2001 Fiscal Year Annual Research Report
海藻用発現ベクターの開発とそれを利用した海藻ゲノムへの外来遺伝子導入
Project/Area Number |
13760155
|
Research Category |
Grant-in-Aid for Encouragement of Young Scientists (A)
|
Research Institution | Mie University |
Principal Investigator |
柿沼 誠 三重大学, 生物資源学部, 講師 (60303757)
|
Keywords | 海藻 / 緑藻 / 不稔性アオサ / プロモーター / 発現ベクター / 遺伝子導入 / アクチン / リブロースビスリン酸カルボキシラーゼ |
Research Abstract |
高等陸上植物では,細胞内に導入した外来遺伝子の発現にβ-アクチン,リブロースビスリン酸カルボキシラーゼ・スモールサブユニット(RbcS)などのプロモーターが利用されている。

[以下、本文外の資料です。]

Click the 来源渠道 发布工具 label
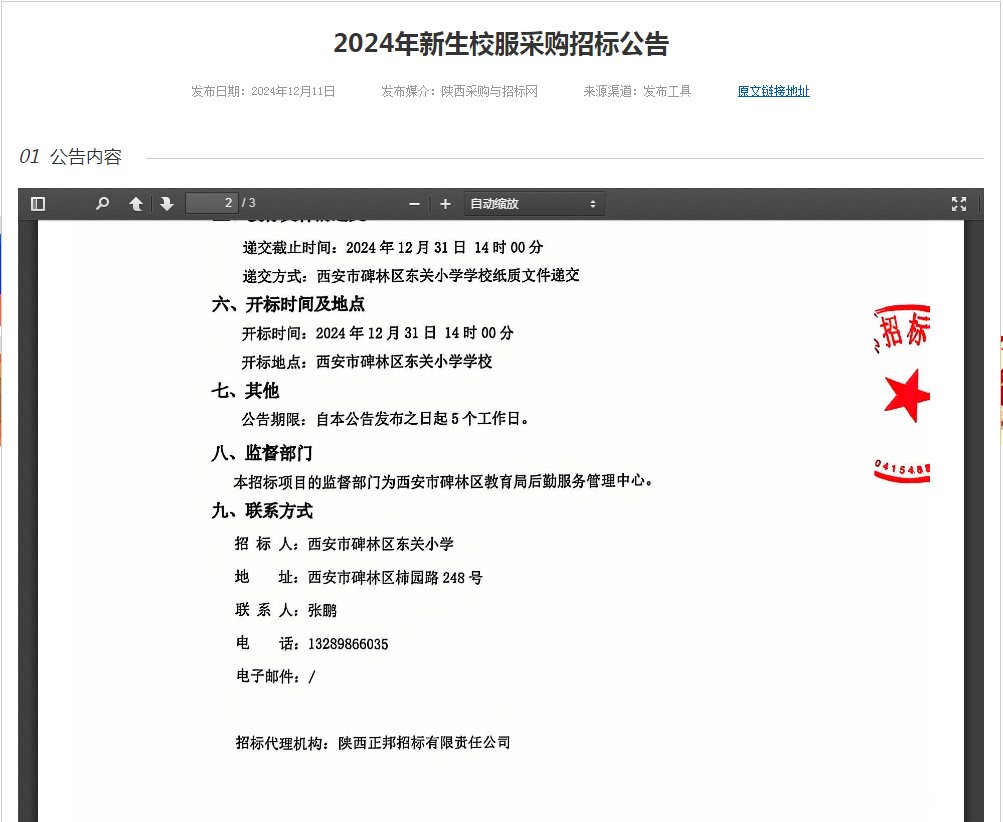 point(637,91)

本研究では,海藻用発現ベクターのプロモーターとして緑藻不稔性アオサのβ-アクチンおよびRbcS遺伝子に着目し,各遺伝子の5'側および3'側非翻訳領域を含むゲノムDNAの単離を行った。 既に申請者は,不稔性アオサβ-アクチンのcDNAクローンを単離している。そこで,まず始めに不稔性アオサcDNAライブラリーからRbcSをコードするcDNAクローンを単離した。β-アクチンおよびRbcSをコードするcDNAをプローブとしたノーザンブロット解析により,明期12時間,暗期12時間の光周期で培養した不稔性アオサにおける両遺伝子の発現量は,光同期に依存して大きく変化することを明らかにした。 次に,β-アクチンおよびRbcSをコードするゲノムDNAを単離するために,制限酵素処理で断片化したゲノムDNAの両端にクロンテック社製キットを用いて付属のアダプターを付加し,不稔牲アオサのゲノムライブラリーを構築した。これを鋳型として,β-アクチンおよびRbcSのcDNA塩基配列を参考に作製したプライマーおよび付加アダプターに相補的なプライマーを用いたPCRを行い,増幅DNA断片の塩基配列を決定した。得られた塩基配列情報を基に新たなプライマーを作製し,ゲノムDNAの上流または下流へPCRによるウォーキングを繰り返し行い,β-アクチンをコードする約12kbpのゲノムDNA,RbcSをコードする約8kbpおよび11kbpの2種類のゲノムDNAの塩基配列を決定した。各遺伝子の構造解析により,不稔性アオサのβ-アクチンおよびRbcS遺伝子はそれぞれ,5および4つのエキソンで構成されていることが明らかとなった。 今後は,β-アクチンおよびRbcS遺伝子の5'側および3'側非翻訳領域をそれぞれ,Green Fluorescent Protein(GFP)レポーター遺伝子の上流および下流に挿入した発現ベクターを構築して不稔性アオサに導入し,海藻用発現ベクターに有効なプロモーターおよびターミネーター領域を決定する予定である。